Prayers from the past and present can shape our world of the future
A classic Jewish story: a learned rabbi and a taxi driver depart this world at the same time and arrive together at the gates of Heaven. The angel at the gate signals to the taxi driver to enter, then turns to the rabbi and sadly shakes his head. “What is this?” asks the rabbi. “I am a learned rabbi and he is only a taxi driver who, not to put too fine a point on it, drove like a lunatic.” “Exactly so,” replies the angel. “When you spoke, people slept. But when they got into his taxi, believe me, they prayed!”
That’s a way of reminding us that prayer isn’t always predictable. We never know in advance when we will feel the need to turn to God. Why then the discipline of daily prayer?
Preparing a new edition of the Jewish prayer book has made me yet more vividly aware of how powerful prayer really is. It is, said the 11th- century poet Judah Halevi, to the soul what food is to the body. Starve a body of food and it dies. Starve a soul of prayer and it atrophies and withers. And sometimes prayer is all the more powerful for being said in words not our own, words that come to us from our people’s past, hallowed by time, resonant with the tears and hopes of earlier generations, words that gave them strength and which they handed on to us to use and cherish.

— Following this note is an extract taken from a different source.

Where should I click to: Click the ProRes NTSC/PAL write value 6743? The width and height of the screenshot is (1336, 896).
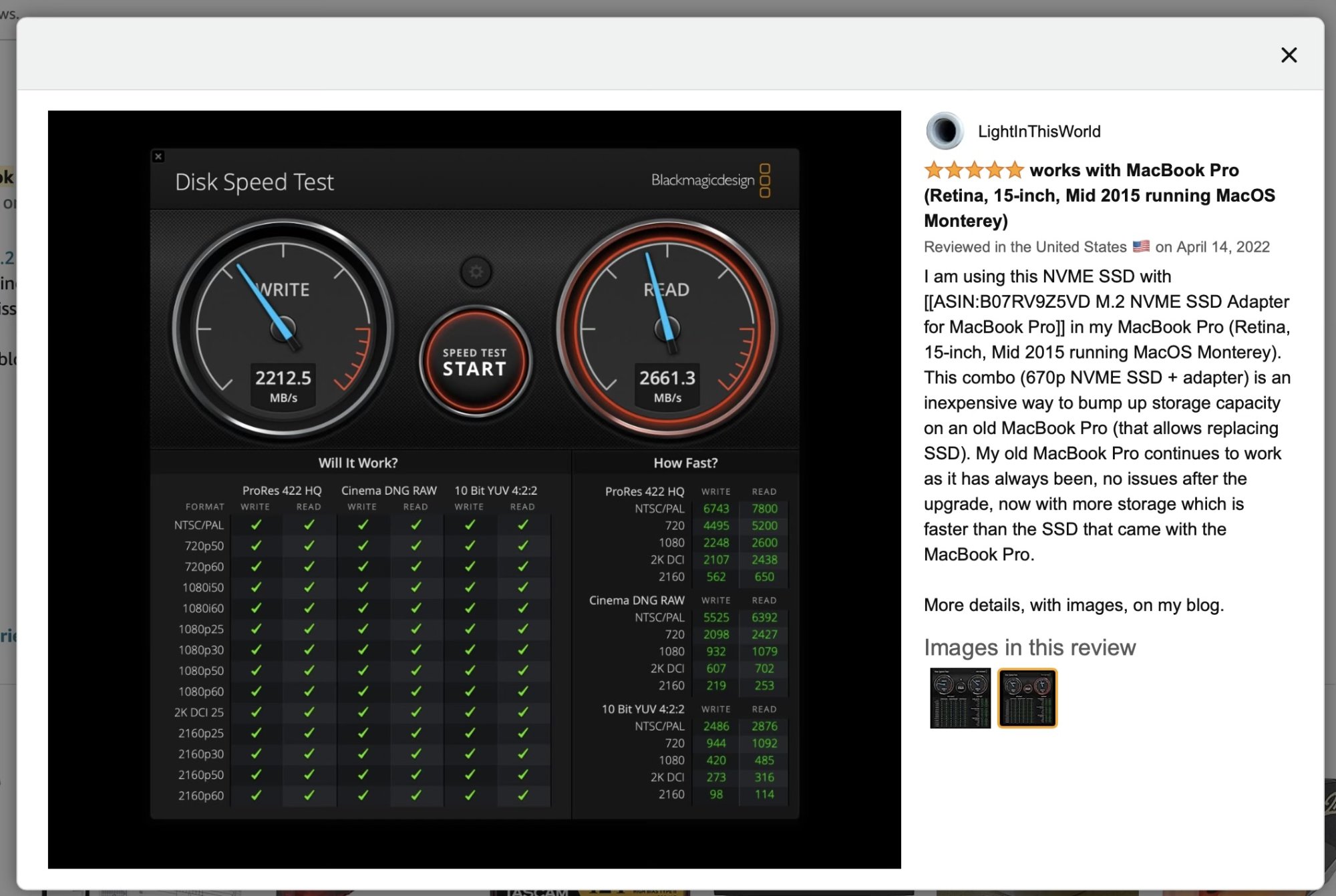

I remember visiting Auschwitz, walking through the gates with their chilling inscription, “Work makes you free”, and feeling the chill winds of Hell. It was a numbing experience. There were no words you could say. It was not until I entered one of the blocks where there was nothing but an old recording of the Jewish memorial prayer for the dead that I broke down and cried. It was then that I realised that prayer makes grief articulate. It gives us the words when there are no words. It gives sacred space to the tears that otherwise would have nowhere to go.

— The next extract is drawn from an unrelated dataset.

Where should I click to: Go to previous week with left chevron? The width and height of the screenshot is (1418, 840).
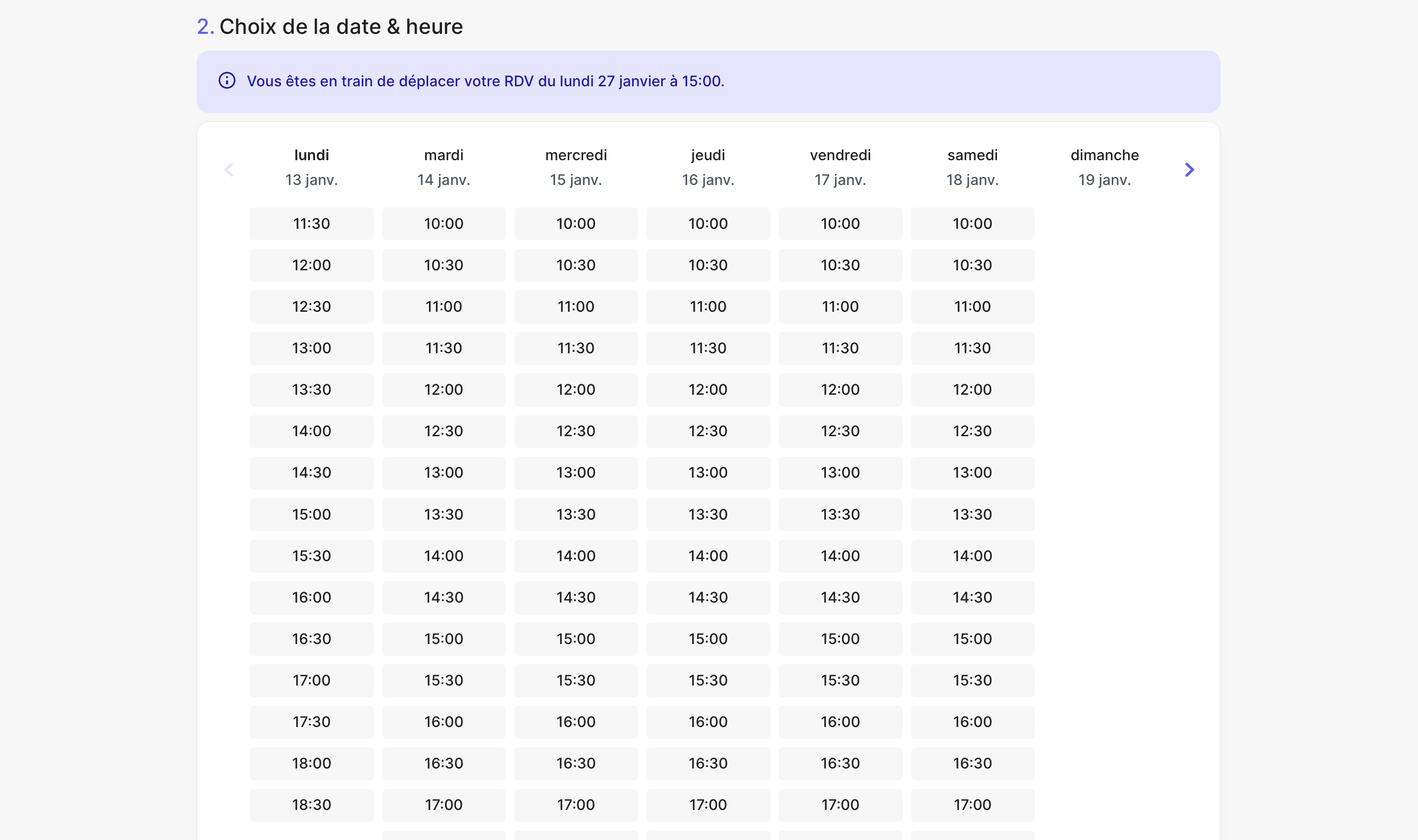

I think back to my father, a Jew of simple faith. In his eighties he had to go through five difficult operations, each of which made him progressively weaker. The most important things he took with him to hospital were his tefillin (the leather boxes with straps worn by Jewish men during weekday morning prayer), his prayer book and a book of psalms. I used to watch him reciting psalms and see him growing stronger as he did so. He was safe in the arms of God: that was all he knew and all he needed to know. It was only when he said to us, his sons, “Pray for me” that we knew the end was near. For him, prayer was life, and life a form of prayer.
Prayer changes the world because it changes us. It opens our eyes to the sheer wonder of existence. Is there anything in the scientific literature to match Psalm 104 as a hymn of praise to the ordered complexity of the Universe? There is something in the human spirit that, however intricately it understands the laws of physics and biochemistry, wants not merely to explain but also to celebrate; not just to understand but also to sing.
Prayer teaches us to thank, to rejoice in what we have rather than be eternally driven by what we don’t yet have. Prayer is an ongoing seminar in what Daniel Goleman calls emotional intelligence. It sensitises us to the world beyond the self: the real world, not the one defined by our devices and desires.
Daily prayer works on us in ways not immediately apparent. As the sea smooths the stone, as the repeated hammer blows of the sculptor shape the marble, so prayer — repeated, cyclical, tracking the rhythms of time itself — gradually wears away the jagged edges of our character, turning it into a work of devotional art, aligning it with the moral energies of the Universe.
Prayer is not magic. It does not bend the world to our will; if anything it does the opposite. It helps us to notice the things we otherwise take for granted. It redeems our solitude. It gives us a language of aspiration, a vocabulary of ideals. And seeing things differently, we begin to act differently. The world we build tomorrow is born in the prayers we say today.